LCH can affect any age group; however, it is more frequent in children.(10) Nevertheless, the mean age of patients in our research was 27 years. In fact, bony lesions of LCH usually occur in patients above 20. Therefore, the mean age of patients with jaw involvement is higher than other groups.
In this study, oral LCH was more frequent in males, generally affecting the posterior region of mandible. This was in agreement with other investigations.(4, 13)

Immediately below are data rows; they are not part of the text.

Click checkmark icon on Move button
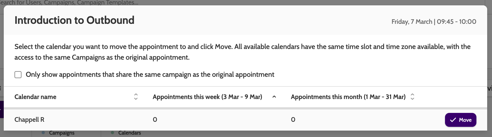The image size is (492, 137). click(453, 120)
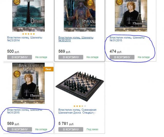The image size is (164, 137).
Task: Add the 5 781 руб. chess board to cart
Action: coord(71,129)
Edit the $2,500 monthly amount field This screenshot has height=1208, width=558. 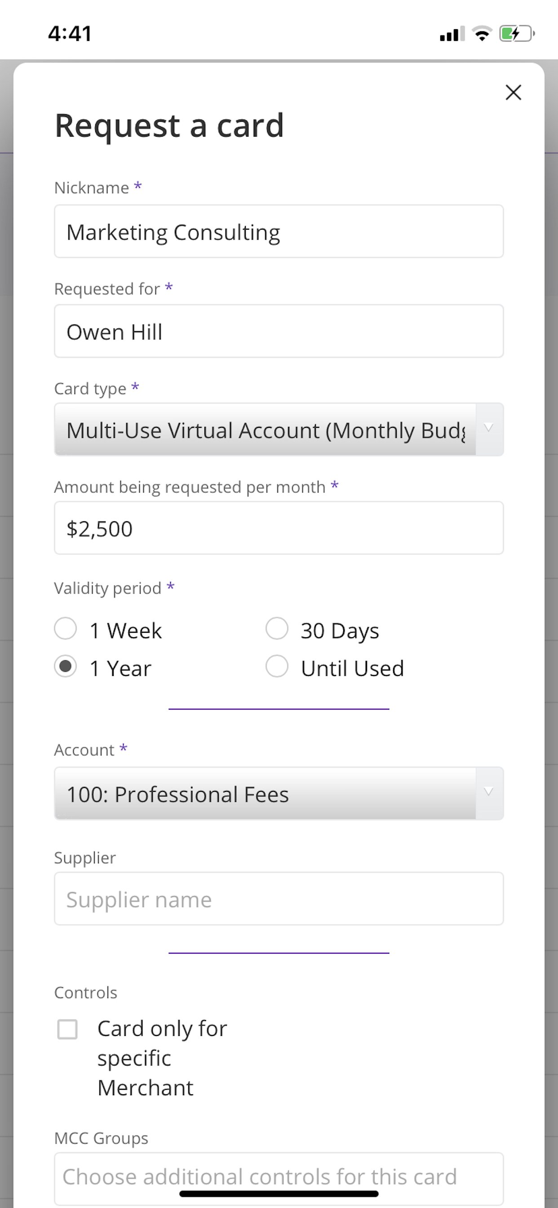pos(279,528)
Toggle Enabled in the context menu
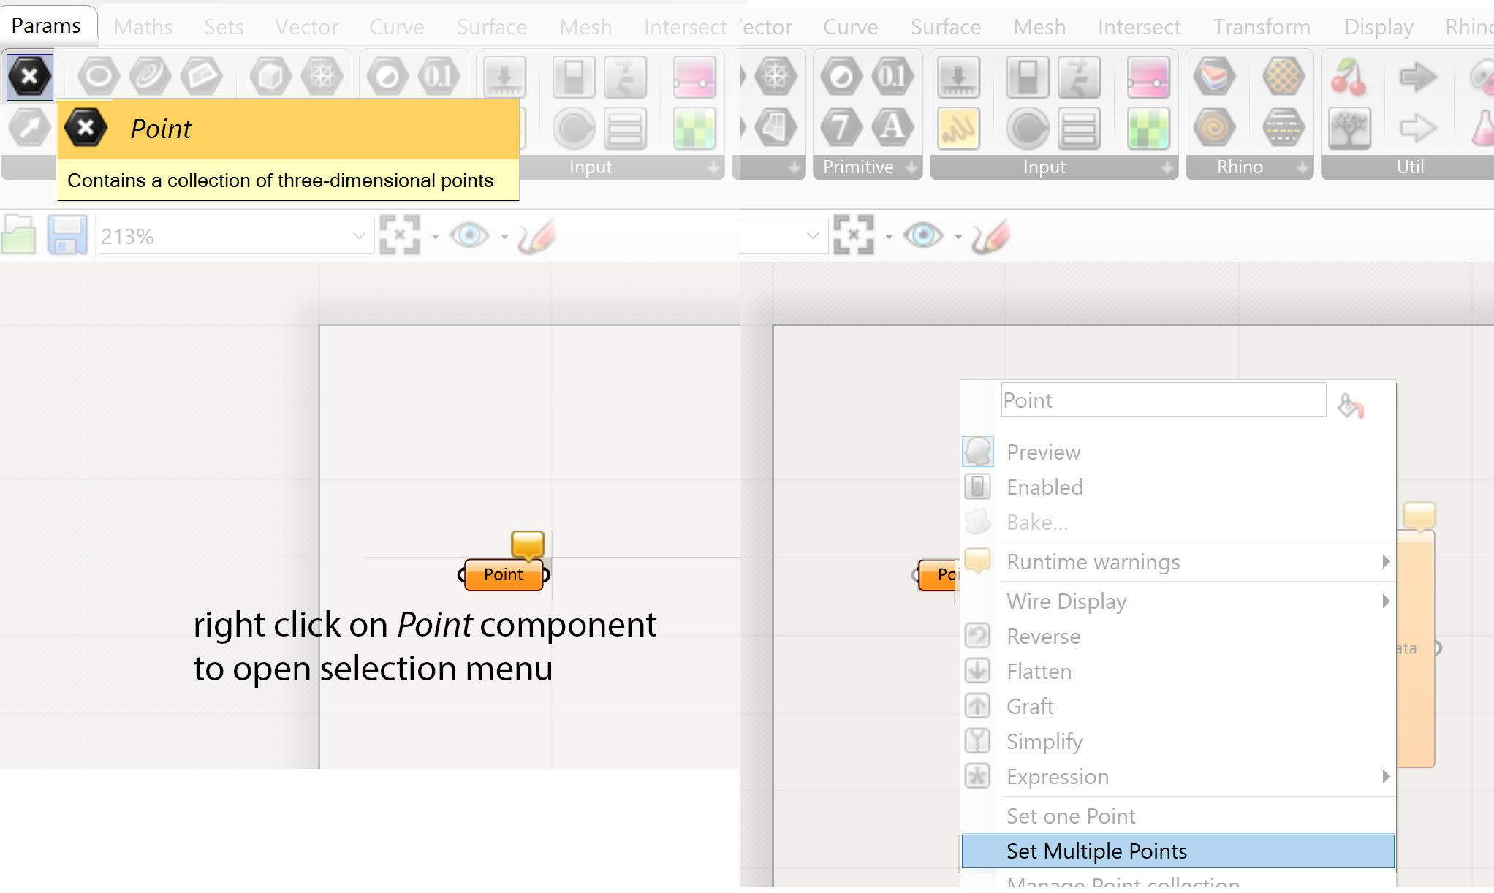This screenshot has height=893, width=1494. coord(1044,487)
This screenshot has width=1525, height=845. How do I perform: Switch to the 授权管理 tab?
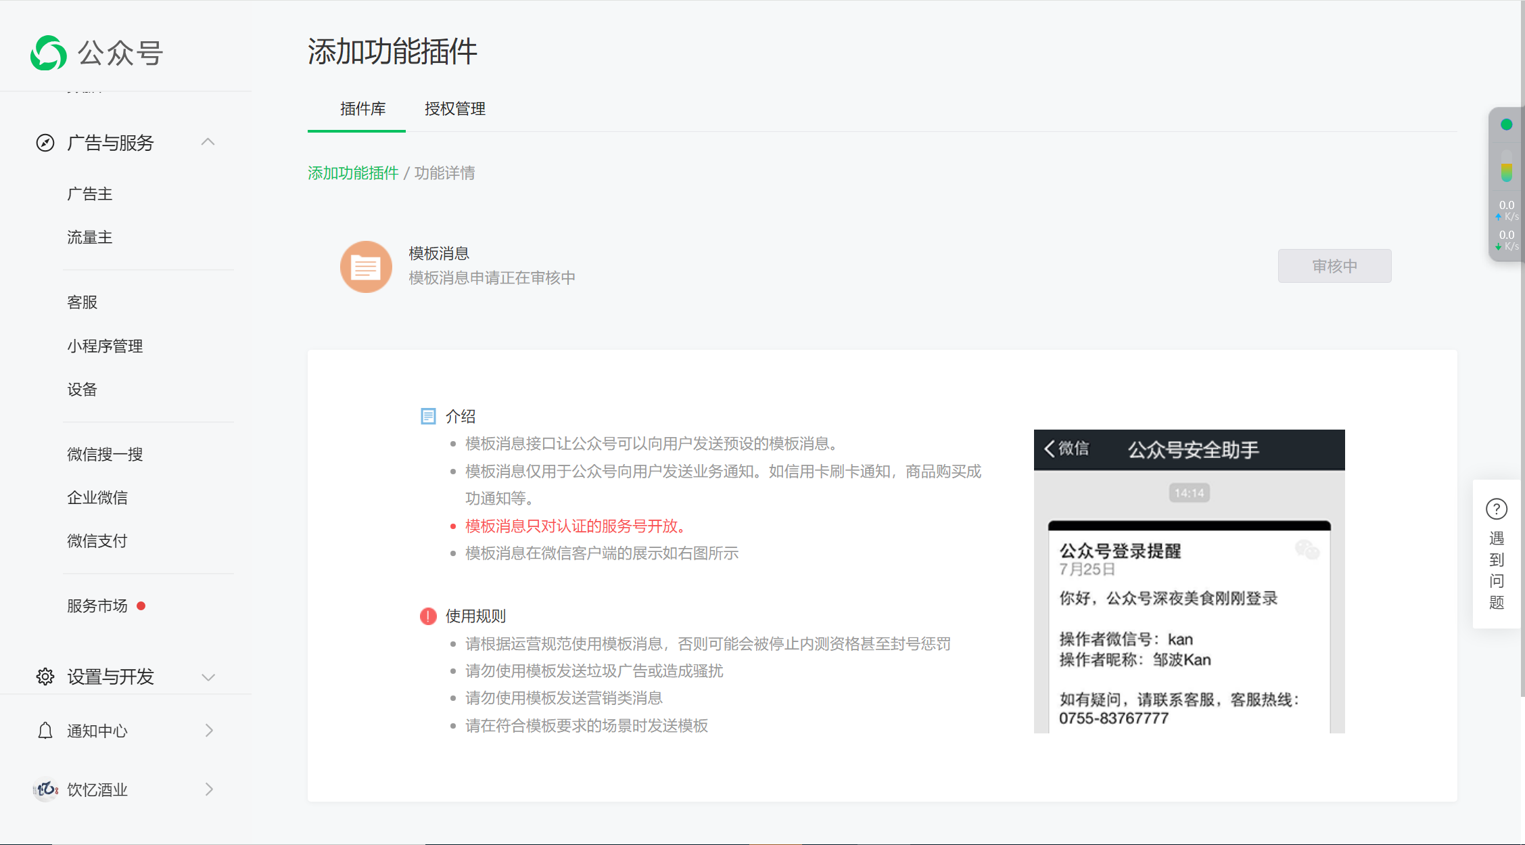coord(454,109)
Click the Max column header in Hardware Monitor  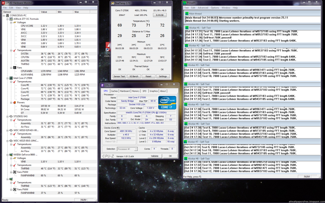[x=77, y=12]
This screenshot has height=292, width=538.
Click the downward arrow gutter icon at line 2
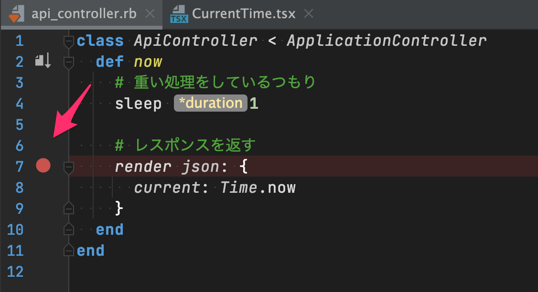(x=47, y=61)
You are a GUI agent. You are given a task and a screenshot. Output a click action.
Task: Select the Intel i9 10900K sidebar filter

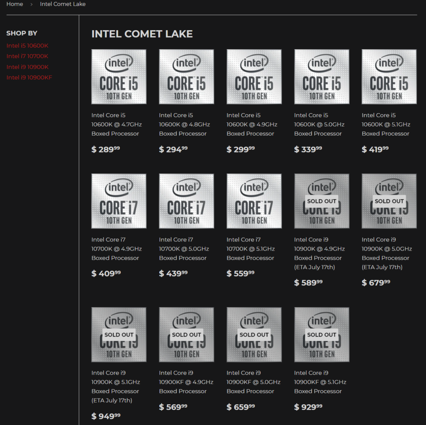pos(27,67)
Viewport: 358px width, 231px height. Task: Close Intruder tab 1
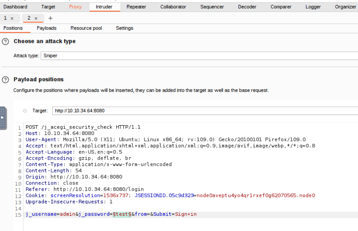coord(12,18)
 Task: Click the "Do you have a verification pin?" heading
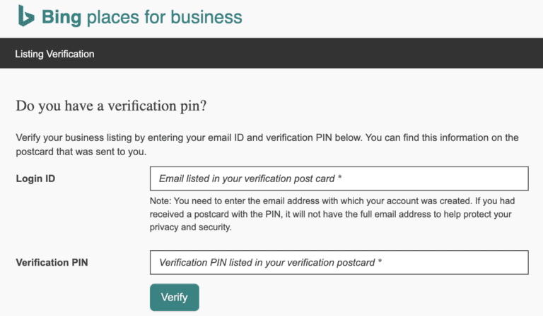pos(110,107)
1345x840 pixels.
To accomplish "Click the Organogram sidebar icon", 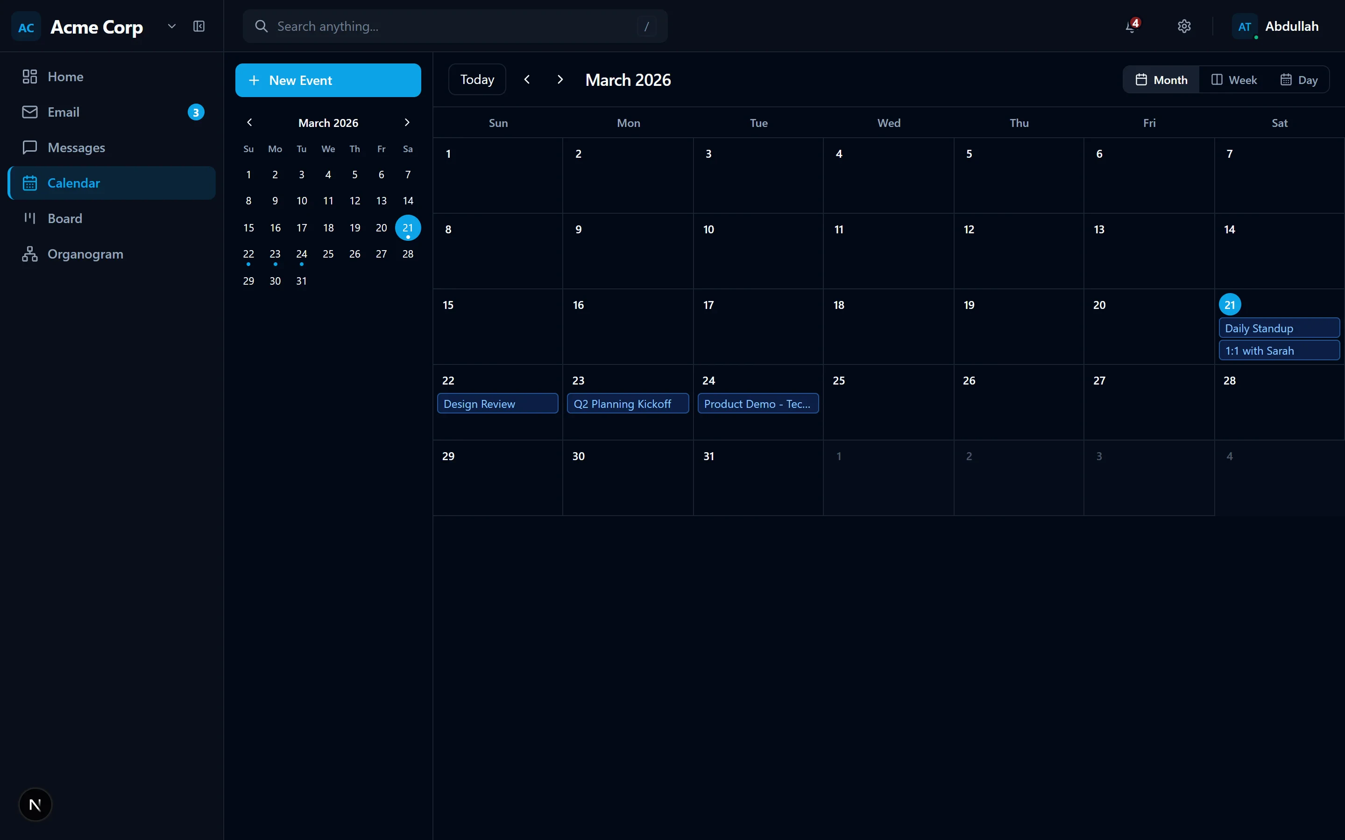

The presenting signs and symptoms of oral LCH may be pain, swelling, oral mucosal ulceration, periodontal problems, non-healing extraction sites and granulomatous or hyperkeratotic lesions.(10, 14-15) These various presentations of oral LCH is due to the fact that either jaws or oral mucosa are involved. Oral LCH in this case series most frequently presented with tooth mobility, pain, and swelling.
Oral LCH lesions are localized or the earliest sign of a disseminated disease.(3) Various frequencies of disseminated form (10-66%) have been reported in the articles.(15-16) Most patients in our research (75%) had localized lesions and the remaining minority (25%) had systemic involvement. Since oral lesions may be the initial manifestations of a systemic involvement, dental professionals have an important role in early detection of the disease.(17) Once the diagnosis of LCH is established, the patient should be referred by the dentist to an internist for a thorough physical examination, particularly in lymph nodes and abdominal organs to rule out a more disseminated disease. It must be noted that any delay in diagnosis of LCH may lead to a poor response to the treatment.
Conclusion
Like many other countries, the relative frequency of oral Langerhans cell histiocytosis is low in Iranian population and the great majority of cases occur in males. In addition, tooth mobility and periodontal lesions are frequently the early signs of disease. Therefore, in patients with periodontal problems, good oral health, and no response to the treatment, LCH must be considered. Although most cases of oral LCH are localized, a thorough examination should be performed to rule out any systemic involvement.